方法D:カルボン酸(125μmol)を含有する反応バイアルに、THF(0.5mL)中のDMF(0.5mL)および2−クロロ−4,6−ジメトキシ−1,3,5−トリアジン(125μmol)を、続いて、NMM(2当量)を加えた。バイアルを音波処理し、ボルテックス処理して、物質の可溶化を保証した。バイアルを室温で1.75時間振盪し、その時間の後、3:1のDMF/THF中のアミン塩(1当量)懸濁液を、続いて、NMMを加えた。混合物を室温で一晩振盪させた。溶媒を減圧下で除去した。残渣に、EtOAc(2.5mL)および飽和NHCl水溶液(1mL)を加えた。バイアルをボルテックス処理し、遠心分離した。有機相を予め秤量したバイアルに移し、次いで、溶媒を減圧下で除去した。試料を、HPLCによりSymmetry C8 4.6×50mm 3.5μm粒径カラムを備えたWatersシステムを使用して精製した。
高速液体クロマトグラフィー(HPLC)分析条件:
方法LC−1:カラム:Waters ACQUITY Ultra Performance LC(登録商標)BEH C18カラム、2.1×30mm、1.7μm、0.05%TFA 95/5から5/95 水/アセトニトリルへ、流速:1.3mL/分、ラン時間:1.1分。

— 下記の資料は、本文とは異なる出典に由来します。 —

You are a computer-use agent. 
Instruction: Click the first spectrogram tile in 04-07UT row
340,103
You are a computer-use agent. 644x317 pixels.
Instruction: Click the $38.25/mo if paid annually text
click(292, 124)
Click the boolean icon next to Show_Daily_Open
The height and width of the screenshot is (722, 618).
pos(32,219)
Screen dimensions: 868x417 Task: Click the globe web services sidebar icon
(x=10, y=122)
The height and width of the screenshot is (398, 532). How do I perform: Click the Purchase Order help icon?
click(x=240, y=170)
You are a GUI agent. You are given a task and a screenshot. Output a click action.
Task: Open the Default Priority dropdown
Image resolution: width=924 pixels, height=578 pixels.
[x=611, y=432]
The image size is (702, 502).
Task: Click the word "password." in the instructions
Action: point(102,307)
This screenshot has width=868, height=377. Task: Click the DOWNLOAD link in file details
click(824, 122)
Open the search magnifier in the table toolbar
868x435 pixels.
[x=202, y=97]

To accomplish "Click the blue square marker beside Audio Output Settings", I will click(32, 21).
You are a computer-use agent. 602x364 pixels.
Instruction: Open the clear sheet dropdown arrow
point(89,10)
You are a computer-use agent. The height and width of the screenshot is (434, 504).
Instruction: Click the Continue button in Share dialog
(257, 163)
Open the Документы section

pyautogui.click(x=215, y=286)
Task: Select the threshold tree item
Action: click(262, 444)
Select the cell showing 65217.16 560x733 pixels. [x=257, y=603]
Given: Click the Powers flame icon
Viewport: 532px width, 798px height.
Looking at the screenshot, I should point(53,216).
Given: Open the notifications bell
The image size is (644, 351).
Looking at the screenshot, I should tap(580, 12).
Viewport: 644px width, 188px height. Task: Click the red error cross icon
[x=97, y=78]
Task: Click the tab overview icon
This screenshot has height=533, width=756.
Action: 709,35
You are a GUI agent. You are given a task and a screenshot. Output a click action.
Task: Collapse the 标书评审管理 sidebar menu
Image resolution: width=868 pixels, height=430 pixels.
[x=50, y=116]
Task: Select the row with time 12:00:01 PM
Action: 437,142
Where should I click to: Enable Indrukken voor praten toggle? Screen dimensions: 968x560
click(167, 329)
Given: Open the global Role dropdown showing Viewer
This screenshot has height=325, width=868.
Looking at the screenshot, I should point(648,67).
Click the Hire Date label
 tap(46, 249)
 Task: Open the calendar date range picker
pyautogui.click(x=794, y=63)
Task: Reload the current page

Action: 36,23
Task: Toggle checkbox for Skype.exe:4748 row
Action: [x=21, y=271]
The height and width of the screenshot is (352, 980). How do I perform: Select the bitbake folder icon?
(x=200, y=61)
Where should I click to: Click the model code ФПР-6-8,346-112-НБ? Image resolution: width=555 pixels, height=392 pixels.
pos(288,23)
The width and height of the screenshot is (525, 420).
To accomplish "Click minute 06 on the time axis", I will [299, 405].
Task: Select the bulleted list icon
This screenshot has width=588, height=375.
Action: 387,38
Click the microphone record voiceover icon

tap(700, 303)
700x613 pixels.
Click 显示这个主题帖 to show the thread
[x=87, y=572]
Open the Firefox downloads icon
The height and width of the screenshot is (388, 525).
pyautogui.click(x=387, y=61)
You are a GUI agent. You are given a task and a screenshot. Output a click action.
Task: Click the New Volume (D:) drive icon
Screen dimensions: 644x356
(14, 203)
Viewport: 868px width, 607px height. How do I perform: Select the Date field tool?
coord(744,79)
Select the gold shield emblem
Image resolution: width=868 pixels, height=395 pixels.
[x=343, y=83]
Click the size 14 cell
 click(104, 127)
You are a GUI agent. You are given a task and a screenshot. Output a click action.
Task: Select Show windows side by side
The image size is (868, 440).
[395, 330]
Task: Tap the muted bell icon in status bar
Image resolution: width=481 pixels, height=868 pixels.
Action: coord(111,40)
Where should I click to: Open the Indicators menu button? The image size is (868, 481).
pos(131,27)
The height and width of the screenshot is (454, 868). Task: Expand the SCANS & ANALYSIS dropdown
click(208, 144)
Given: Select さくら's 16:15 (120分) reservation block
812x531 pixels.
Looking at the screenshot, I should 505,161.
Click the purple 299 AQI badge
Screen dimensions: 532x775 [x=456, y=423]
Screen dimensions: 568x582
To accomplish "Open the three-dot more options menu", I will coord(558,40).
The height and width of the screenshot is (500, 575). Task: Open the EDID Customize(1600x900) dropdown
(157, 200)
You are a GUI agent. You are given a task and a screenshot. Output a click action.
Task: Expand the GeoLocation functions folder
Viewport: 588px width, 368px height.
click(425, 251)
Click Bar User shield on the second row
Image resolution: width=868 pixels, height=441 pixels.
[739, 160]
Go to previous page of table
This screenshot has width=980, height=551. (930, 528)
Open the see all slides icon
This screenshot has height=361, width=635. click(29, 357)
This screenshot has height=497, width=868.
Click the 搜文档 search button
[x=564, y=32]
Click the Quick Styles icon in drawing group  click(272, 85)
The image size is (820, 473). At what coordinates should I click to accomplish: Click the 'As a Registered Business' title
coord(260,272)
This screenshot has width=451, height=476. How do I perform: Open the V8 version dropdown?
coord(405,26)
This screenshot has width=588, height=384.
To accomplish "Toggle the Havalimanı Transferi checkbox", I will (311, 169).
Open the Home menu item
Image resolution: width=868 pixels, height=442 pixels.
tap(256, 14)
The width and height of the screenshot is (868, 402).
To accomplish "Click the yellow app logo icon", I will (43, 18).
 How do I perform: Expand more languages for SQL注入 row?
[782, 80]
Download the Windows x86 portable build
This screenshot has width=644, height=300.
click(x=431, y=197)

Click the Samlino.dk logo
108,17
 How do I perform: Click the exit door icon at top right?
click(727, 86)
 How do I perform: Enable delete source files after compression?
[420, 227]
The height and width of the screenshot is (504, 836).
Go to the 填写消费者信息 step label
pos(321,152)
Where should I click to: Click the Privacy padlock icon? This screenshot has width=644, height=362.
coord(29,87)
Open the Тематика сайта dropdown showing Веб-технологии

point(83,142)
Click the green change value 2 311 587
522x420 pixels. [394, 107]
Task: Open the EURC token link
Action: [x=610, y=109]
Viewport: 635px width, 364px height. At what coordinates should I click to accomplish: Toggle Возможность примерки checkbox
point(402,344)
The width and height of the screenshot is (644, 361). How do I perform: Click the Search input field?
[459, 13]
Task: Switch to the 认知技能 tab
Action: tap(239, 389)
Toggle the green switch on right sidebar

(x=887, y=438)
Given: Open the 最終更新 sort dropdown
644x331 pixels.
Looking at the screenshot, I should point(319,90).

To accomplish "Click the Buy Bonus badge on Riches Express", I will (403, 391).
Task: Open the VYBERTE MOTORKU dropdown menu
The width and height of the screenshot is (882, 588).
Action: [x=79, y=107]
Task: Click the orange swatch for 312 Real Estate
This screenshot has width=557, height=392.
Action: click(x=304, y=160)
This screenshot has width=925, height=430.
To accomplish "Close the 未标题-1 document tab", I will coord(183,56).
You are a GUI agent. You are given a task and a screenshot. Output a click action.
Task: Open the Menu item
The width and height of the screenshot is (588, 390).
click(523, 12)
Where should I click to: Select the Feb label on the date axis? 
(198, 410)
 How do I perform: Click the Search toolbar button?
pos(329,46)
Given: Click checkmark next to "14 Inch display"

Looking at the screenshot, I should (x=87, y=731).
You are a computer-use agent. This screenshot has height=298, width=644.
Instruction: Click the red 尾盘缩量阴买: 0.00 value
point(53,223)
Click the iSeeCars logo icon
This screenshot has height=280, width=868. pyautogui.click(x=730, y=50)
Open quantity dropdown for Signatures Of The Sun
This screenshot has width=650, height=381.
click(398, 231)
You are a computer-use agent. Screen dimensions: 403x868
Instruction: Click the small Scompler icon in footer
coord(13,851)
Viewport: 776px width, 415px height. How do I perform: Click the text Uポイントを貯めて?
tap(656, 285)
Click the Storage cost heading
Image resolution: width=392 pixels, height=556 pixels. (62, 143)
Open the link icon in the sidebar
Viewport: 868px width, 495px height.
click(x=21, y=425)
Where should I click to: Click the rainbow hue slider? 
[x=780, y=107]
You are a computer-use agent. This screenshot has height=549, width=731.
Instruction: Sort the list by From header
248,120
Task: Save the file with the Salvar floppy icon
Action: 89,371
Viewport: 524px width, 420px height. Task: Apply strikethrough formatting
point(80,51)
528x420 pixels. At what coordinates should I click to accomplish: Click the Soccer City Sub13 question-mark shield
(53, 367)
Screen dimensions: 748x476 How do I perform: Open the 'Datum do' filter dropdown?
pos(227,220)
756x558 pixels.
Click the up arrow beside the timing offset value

方法LC−2:カラム:Waters XTerra(登録商標)C18 4.6×50mm、3.5μmカラム。溶媒AおよびBは、それぞれ、0.1%TFAを伴う水および0.1%TFAを伴うアセトニトリルである。9分の全体方法時間で、5.83分にわたって5%Bから95%Bへ。質量スペクトルデータを、180〜850amuから、エレクトロスプレーポジティブモードで得た。流速2.0mL/分。
方法LC−3:カラム:HALO(登録商標)C18 3.0×30mm、2.7μm HPLCカラム。溶媒AおよびBは、それぞれ0.05%TFAを伴う水および0.05%TFAを伴うアセトニトリルである。2.5分の全体方法時間で、2.30分にわたって5%Bから95%Bへ、次いで、95%Bで0.2分間保持。質量スペクトルデータを、160〜650amuから、エレクトロスプレーポジティブモードで得た。流速1.5mL/分。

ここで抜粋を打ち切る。